Within my body of work, I meditate on the apparent nostalgia and calmness of my childhood, and the history of my family. To express this content, I primarily work within craft-centric methods engrained in my heritage, including egg painting and sewing, and a folk style that even continues into my pieces that are more classically fine art. 

 

Being brought up with Ukrainian heritage, generations upon generations of my family have practiced the classic wax resist egg-dying method. My great grandmother continued the tradition when she moved our family to the United States and it has been passed on through my family ever since. This sparked an interest in all things Ukrainian folk art, and I also began to study the traditional pattern painting of Petrykivka.
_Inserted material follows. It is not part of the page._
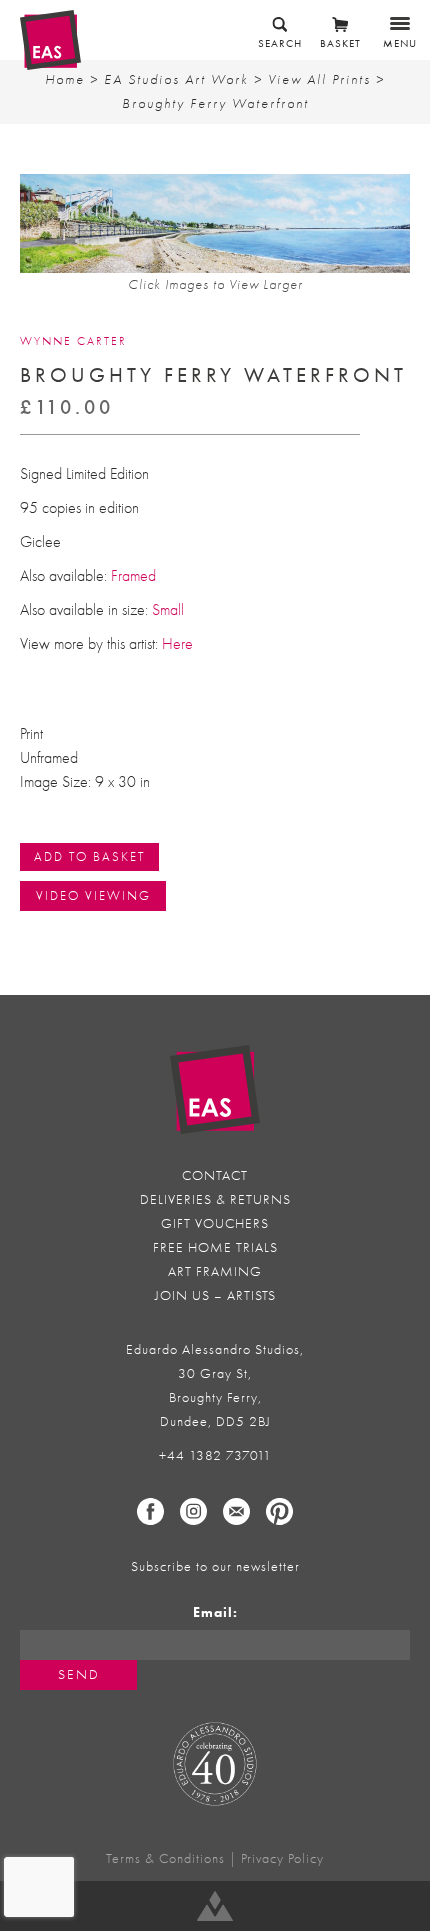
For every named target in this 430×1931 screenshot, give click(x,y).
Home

I have been simulating these time-honored practices by painting patterns created from Ukrainian reference and personal symbols to act as portraits in my work, both self and familial. I’ve painted iterations of these patterns on everything from culturally appropriate eggs to canvas photo prints of a deceased family member. 

 

As a child, my dad would take me fishing on Lake Michigan on summer days. The tranquility of the water and scenery, paired with the calm patience of waiting for a fish to bite gave me time to bond and create fond memories of my dad, all while imparting an appreciation for my natural surroundings.

 

These backgrounds and experiences have formed my expression within my artwork. A signature blue that I consider a hue of self-portraiture reminds me of the tranquility and appreciation for nature instilled in me by my father, and resembles a clear blue of shallow water, fish scales, and summer skies. These act as symbols within the Petrykivka I emulate. The fish, over time in my work, has developed the most importance, because it not only holds nostalgia and the lessons of my father, but the reminder of a bright heritage that is still very much alive, and carried on through my art.